Hoya macgillivrayi, commonly known as red hoya or Macgillivray's wax flower, is a species of vine endemic to Cape York Peninsula in Queensland, and has egg-shaped to lance-shaped leaves and racemes of dark reddish-pink flowers, sometimes with a white centre, and a reddish-pink corona.

==Description==
Hoya macgillivrayi is a vine with stems less than 20 mm in diameter and containing white, milky sap. Its leaves are glabrous, egg-shaped to lance-shaped, up to 200 mm long and to 80 mm wide with two to five colleters. The flowers are fleshy, glabrous, flattened bell-shaped, dark reddish-pink, sometimes with a white centre, 55–80 mm in diameter with six to ten flowers. Each flower is on a pedicel 54–85 mm long and has narrowly oblong lobes 20–25 mm long and 19–23 mm wide with the edges curved down. The corona has linear lobes 10–12 mm long and 2–3 mm wide and reddish-pink. Flowering occurs from May to October and the fruit is a follicle about 250 mm long and 16 mm wide.

==Taxonomy==
Hoya macgillivrayi was first formally described in 1914 by Frederick Manson Bailey in the Queensland Agricultural Journal from specimens collected by William MacGillivray near "Claudie River, Lloyd Bay". The specific epithet (macgillivrayi) honours the collector of the type specimens.

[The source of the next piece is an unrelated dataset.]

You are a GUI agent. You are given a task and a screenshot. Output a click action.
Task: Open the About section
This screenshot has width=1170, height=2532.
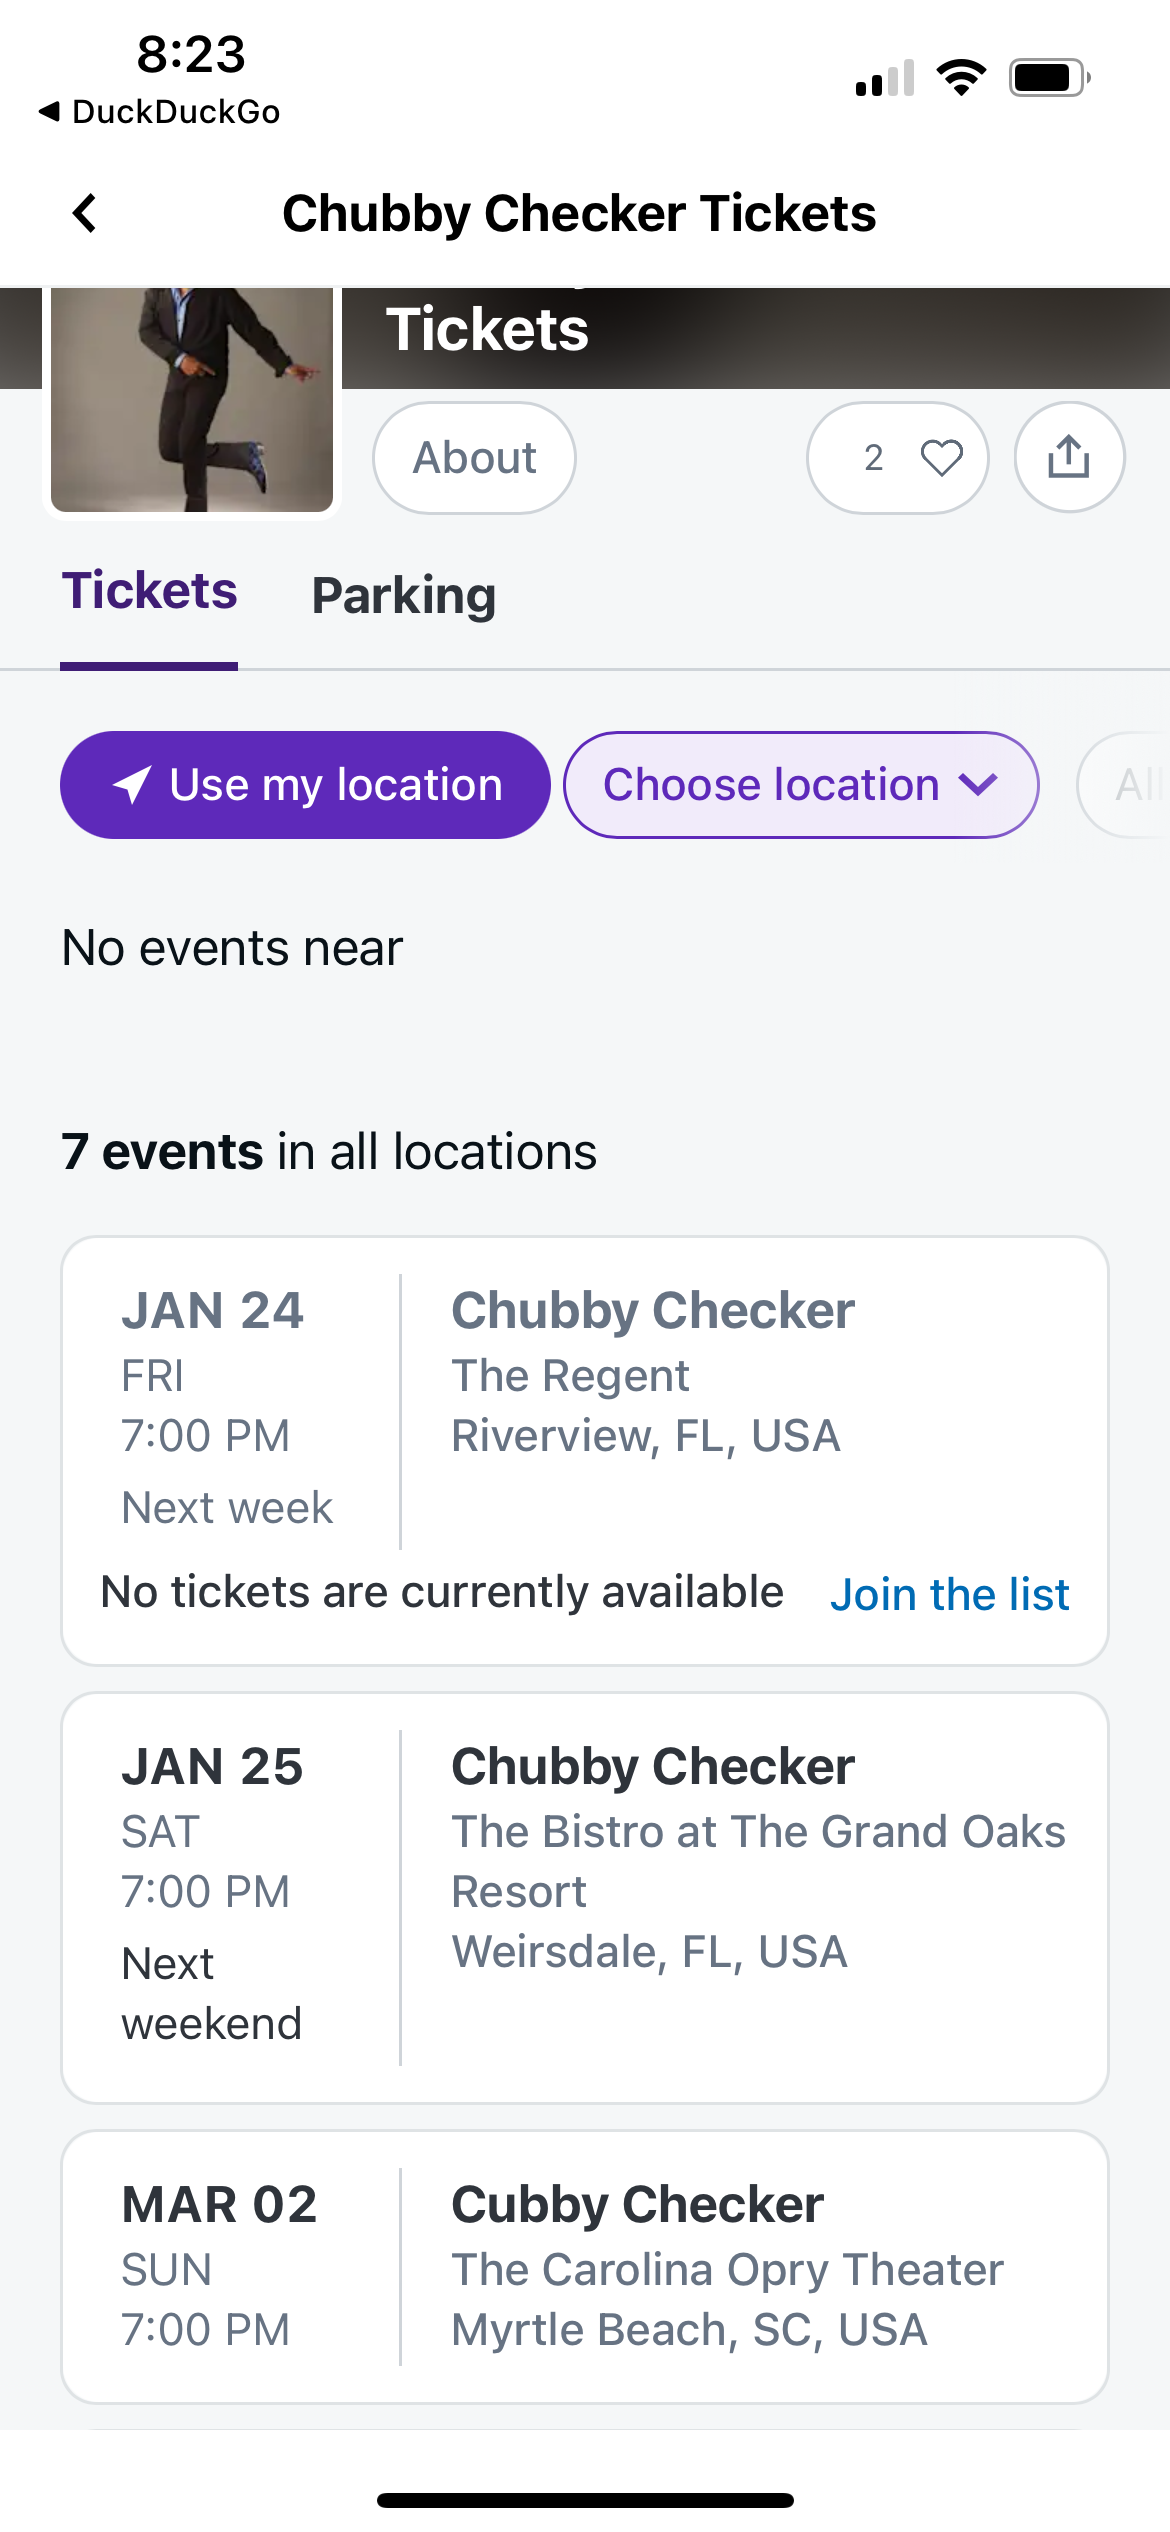click(474, 458)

==Distribution and habitat==
This species of Hoya grows in rainforest and monsoon forest in the Iron Range, Queensland and McIlwraith Ranges on Cape York Peninsula, from sea level to 450 m.

==Conservation status==
Hoya macgillivrayi is listed as "near threatened" under the Queensland Government Nature Conservation Act 1992.

==Use in horticulture==
This species requires a loose, friable peaty soil mixture and good drainage. Plants perform better when root-bound, with small applications of slow-release fertiliser at nine-monthly intervals.